**Quoted passage**
Testing in public places


Reflections on Week 3

This week saw the coming together of the ‘tech’ side of this arts and tech focused residency, with functional prototypes developed, a database created and the finishing touches of the bootstrap required programming taking place. The ‘bootstrap’ is a functional (but minimal) prototype that we can begin testing with people, and is what I am focusing on going into the fourth and final week of this residency, that (time permitting) will also include addressing the aesthetics of the beacons. (Although functional, they are clunky and intimidating.)

In speaking about this project to people who know nothing or very little about it, I find that contextualizing it as a location-based game at first provides an immediate entrypoint to understand and to begin thinking about the different possibilities to take place within it, and allows for people to start shaping their own objectives for game, or what they would do if they had a beacon.

I am excited and anxious for the first testing to start in public space and to begin to receive both anecdotal feedback from participants and data to start playing with. I anticipate that there will be some unexpected results, that may have huge impacts on how the next phases of this project unveil themselves.

At the same time, I am starting to become more and more interested in what patterns will emerge in participants experiences: retelling and the data, and the philosophical concept of the rhizome as outlined by Gilles Deleuze and Félix Guattari in Capitalism and Schizophrenia, and provides a model from which to understand the movement of knowledge and development of culture in which such patterns and repetition are embedded:

“Rather than narrativize history and culture, the rhizome presents history and culture as a map or wide array of attractions and influences with no specific origin or genesis, for a ‘rhizome has no beginning or end; it is always in the middle, between things, interbeing, intermezzo”.

This, in tandem with the tactic of dérive, which is a walk that has an alternate motive than fulfilling everyday routine, but rather, it is determined by chance decisions and personal inclination and proposes that ways of being in physical space (particularly in the cities) are political acts. For instance, although there are various architectural, geographical and economic factors at play in urban space, value and meaning are attributed by individuals based on their personal experiences and perspectives.

“Men can see nothing around them that is not their own image; everything speaks to them of themselves. Their very landscape is alive” Theory of the Dérive (1958)

Reflections on Week 2

The pendulum swung from the arts, to looking at the business of this project, and in an erratic directions of inquiry this week. The perspectives and ideas gathered through progress made in the development of the prototypes, meetings with mentors and pitching the project in efforts to secure a future for this project provided lots to consider. I felt much like a sponge: taking in everything and later expelling the excess to be left with only that which is useful.

While the beacons, outfitted with working GPS and Wifi, are set for lights to be added, and programming with the server and the database to begin, the question of data, and what will happen with the valuable residual trail and archive of movements of participants and their beacons is no longer a peripheral detail of the project, but rather, has begun to play a prominent role in planning and decision making process.

And as such, I had a couple of breakthroughs…..

**Study material**
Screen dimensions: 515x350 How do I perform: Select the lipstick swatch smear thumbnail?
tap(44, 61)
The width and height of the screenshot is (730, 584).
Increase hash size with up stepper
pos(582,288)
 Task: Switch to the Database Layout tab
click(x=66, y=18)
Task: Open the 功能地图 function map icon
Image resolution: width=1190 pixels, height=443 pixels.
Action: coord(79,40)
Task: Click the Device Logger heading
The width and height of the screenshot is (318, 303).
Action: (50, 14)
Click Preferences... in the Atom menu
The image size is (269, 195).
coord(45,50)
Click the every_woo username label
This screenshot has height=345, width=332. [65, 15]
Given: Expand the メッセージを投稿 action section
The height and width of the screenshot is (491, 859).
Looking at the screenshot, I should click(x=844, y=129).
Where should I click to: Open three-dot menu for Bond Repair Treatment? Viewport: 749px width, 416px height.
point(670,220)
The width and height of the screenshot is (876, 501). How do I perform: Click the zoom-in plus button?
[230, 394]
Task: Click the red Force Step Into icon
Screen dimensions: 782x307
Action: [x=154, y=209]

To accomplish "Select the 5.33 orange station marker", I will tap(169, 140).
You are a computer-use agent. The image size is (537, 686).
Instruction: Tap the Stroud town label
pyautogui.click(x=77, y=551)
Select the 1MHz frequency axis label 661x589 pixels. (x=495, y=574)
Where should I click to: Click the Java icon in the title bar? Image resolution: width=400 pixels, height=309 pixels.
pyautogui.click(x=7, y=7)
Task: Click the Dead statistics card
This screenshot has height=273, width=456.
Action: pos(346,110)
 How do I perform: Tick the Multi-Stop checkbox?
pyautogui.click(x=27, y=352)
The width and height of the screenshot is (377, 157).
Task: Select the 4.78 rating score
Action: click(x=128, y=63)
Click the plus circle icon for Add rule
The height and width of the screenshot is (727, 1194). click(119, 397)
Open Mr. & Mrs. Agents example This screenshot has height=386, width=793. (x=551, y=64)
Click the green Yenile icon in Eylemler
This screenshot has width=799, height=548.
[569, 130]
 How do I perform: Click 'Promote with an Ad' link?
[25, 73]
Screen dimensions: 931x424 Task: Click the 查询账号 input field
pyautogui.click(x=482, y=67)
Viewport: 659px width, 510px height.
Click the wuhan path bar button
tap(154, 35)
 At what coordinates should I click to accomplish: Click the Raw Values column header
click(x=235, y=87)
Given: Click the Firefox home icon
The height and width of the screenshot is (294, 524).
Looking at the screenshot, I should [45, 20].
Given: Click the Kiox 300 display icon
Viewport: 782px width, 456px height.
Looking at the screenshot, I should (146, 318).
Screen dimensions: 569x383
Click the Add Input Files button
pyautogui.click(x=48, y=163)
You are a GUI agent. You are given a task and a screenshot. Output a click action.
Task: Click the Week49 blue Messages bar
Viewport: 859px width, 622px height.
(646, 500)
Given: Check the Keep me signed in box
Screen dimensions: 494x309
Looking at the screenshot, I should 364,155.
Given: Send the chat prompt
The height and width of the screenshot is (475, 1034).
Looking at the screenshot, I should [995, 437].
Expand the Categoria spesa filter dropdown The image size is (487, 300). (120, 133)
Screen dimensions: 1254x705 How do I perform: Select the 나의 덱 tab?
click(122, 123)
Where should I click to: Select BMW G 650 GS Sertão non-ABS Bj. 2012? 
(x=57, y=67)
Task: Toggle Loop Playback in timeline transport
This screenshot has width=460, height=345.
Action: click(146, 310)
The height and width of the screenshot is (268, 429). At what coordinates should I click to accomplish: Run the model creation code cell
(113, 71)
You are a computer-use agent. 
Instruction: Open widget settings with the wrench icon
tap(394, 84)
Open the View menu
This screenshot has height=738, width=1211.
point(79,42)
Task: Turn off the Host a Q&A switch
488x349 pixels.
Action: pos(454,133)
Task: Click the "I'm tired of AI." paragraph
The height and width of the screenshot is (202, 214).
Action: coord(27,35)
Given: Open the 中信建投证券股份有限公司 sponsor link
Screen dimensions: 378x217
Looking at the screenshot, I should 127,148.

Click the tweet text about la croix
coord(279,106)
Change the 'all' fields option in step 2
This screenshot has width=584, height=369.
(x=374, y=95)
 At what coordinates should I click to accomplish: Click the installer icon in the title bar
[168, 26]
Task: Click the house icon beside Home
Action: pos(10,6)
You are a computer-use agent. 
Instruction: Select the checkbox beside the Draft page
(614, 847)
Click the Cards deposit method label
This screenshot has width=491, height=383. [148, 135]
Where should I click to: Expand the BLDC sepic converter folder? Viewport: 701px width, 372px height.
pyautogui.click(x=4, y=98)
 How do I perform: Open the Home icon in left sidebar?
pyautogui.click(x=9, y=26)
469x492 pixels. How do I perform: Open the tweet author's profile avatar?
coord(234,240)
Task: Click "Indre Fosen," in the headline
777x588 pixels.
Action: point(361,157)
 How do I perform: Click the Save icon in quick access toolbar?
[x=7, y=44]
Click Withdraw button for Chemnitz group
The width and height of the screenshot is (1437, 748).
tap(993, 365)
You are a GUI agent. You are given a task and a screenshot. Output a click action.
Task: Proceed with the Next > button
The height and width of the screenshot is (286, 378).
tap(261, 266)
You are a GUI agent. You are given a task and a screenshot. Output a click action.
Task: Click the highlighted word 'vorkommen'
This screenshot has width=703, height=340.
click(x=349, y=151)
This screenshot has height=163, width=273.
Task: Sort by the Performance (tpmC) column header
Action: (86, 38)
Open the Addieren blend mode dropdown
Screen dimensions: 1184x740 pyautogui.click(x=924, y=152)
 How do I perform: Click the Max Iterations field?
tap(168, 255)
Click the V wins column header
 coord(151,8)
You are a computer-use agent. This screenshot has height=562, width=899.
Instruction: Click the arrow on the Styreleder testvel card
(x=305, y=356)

**Aim of the task**
Give the text on testing in public places again, starting at "Reflections on Week 3" and ending at "clunky and intimidating.)", and swap "residency" for "program". The records have nothing to do with what comes next.

**Answer for this exercise**
Reflections on Week 3

This week saw the coming together of the ‘tech’ side of this arts and tech focused program, with functional prototypes developed, a database created and the finishing touches of the bootstrap required programming taking place. The ‘bootstrap’ is a functional (but minimal) prototype that we can begin testing with people, and is what I am focusing on going into the fourth and final week of this program, that (time permitting) will also include addressing the aesthetics of the beacons. (Although functional, they are clunky and intimidating.)